It's a vague term, and can sometimes be applied to nylon string acoustic guitars as well as steel strings. Some guitar companies, like Seagull, use it to designate specific models, like this Seagull Folk model:

Others use it to describe, as you've already noted, any smallish to mid-sized guitar. I've heard some people describe the 000-42 I use onstage as a "folk guitar," and I suppose that's as accurate a description as any.

Given how vague a term it is overall, I don't think having a skinny neck is a requirement, because I've also heard the Martin New Yorker model referred to as a folk guitar, and as you can see it's got a pretty wide neck:

Personally, I would call a Martin New Yorker a parlor guitar, but as you can see it's a very elastic definition, depending on who's using it.

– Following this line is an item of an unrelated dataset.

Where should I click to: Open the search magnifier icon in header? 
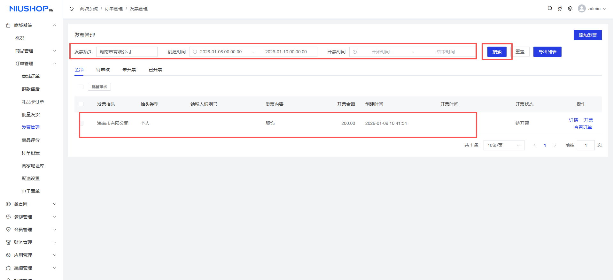click(550, 8)
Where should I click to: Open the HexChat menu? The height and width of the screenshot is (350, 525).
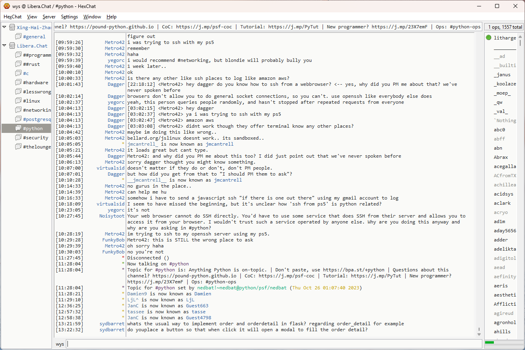click(x=13, y=17)
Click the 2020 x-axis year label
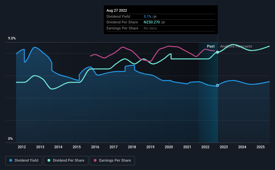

Then there are these oddball late 50's/early 60's Gibson F-25 Folk Model guitars, which had wide necks, flamenco tap plates and - if I remember correctly - could be strung with steel, silk and steel or ball end nylon strings:

(Somebody correct me if I'm wrong, but I seem to remember these Gibsons with the white tap plates also sometimes being strung with nylon strings...)

Anyway, short version: a "folk" guitar is a small to mid-sized acoustic guitar. Where any given instrument might fall within those loose boundaries will tend to be in the eye of the beholder.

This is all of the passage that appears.